Excerpt:
* * * * * * * * *

The transaction is subject to appropriate regulatory review and other approvals. That is standard for any transaction such as this. We expect to be able to close the transaction in the second quarter of 2011.
Also, we want you to know that until the combination is finalized, the companies remain completely separate organizations. We have taken steps to ensure there is no communication, collaboration or sharing of any proposal, pricing, market intelligence or any kind of proprietary information.
We know you may have questions and we will do all that we can to answer those questions in the coming months. We have a very detailed plan to provide additional information. We also encourage you to reach out to us by phone or e-mail with any questions you have.
Thank you for the opportunity to serve you. We look forward to answering any questions you may have about this exciting development.

* * * * * * * * *

Dataset:
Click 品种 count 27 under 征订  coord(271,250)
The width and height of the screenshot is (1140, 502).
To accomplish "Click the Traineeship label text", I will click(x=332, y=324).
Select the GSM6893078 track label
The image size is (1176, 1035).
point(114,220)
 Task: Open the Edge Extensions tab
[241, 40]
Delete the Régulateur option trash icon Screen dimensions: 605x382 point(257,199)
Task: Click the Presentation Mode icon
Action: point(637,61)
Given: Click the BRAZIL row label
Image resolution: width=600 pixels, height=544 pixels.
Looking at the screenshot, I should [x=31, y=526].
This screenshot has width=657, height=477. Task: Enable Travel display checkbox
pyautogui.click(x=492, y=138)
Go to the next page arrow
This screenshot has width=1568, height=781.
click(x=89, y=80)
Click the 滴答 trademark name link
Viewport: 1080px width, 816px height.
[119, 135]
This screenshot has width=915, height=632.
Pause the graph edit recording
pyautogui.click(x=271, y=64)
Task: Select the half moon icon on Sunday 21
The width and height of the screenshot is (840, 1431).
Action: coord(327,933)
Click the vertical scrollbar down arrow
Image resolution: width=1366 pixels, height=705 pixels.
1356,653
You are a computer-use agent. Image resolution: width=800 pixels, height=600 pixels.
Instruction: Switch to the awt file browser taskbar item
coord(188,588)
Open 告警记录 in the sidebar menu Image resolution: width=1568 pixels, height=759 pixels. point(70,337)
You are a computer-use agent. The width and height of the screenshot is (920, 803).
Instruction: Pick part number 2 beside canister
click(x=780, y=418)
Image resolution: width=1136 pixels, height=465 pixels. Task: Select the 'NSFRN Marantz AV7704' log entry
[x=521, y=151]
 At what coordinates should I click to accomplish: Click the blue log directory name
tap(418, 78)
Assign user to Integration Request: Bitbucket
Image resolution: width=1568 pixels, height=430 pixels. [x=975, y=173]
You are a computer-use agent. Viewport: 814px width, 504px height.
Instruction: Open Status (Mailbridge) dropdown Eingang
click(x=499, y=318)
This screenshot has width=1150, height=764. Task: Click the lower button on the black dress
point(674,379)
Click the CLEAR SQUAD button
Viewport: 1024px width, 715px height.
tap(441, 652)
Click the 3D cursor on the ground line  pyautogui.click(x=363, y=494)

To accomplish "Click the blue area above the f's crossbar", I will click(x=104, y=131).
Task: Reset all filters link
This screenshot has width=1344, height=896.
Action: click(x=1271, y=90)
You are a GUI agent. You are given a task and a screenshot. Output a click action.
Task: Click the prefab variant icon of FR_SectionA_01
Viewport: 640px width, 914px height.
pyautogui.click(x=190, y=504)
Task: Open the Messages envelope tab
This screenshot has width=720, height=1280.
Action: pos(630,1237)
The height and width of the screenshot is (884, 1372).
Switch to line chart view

* * * * * * * * *

Work to complete:
Extend the transaction announcement with the passage that would come next after its closing thank-you paragraph. The listing has no connection to the transaction announcement.

Exercise answer:
Sincerely,
Rich Hallworth
Additional Information and Where to Find It
In connection with the proposed merger, America Service Group will file with the SEC a proxy statement with respect to the special meeting of stockholders that will be held to consider the merger. When completed and filed, the definitive proxy statement and a form of proxy will be mailed to the stockholders of America Service Group. BEFORE MAKING ANY VOTING DECISION, AMERICA SERVICE GROUP’S STOCKHOLDERS ARE STRONGLY URGED TO READ THE PROXY STATEMENT REGARDING THE MERGER CAREFULLY AND IN ITS ENTIRETY BECAUSE IT WILL CONTAIN IMPORTANT INFORMATION ABOUT AMERICA SERVICE GROUP AND THE PROPOSED MERGER. America Service Group’s stockholders will be able to obtain, without charge, a copy of the proxy statement and other relevant documents filed with the SEC (in each case, when available) from the SEC’s website at http://www.sec.gov. America Service Group’s stockholders will also be able to obtain, without charge, a copy of the proxy statement and other relevant documents (in each case, when available) by directing a request by mail or telephone to America Service Group, Attn: Scott King, General Counsel, 105 Westpark Drive, Suite 200, Brentwood, Tennessee, 37027, telephone: (615)373-3100, or from the investor relations section of America Service Group’s website at www.asgr.com.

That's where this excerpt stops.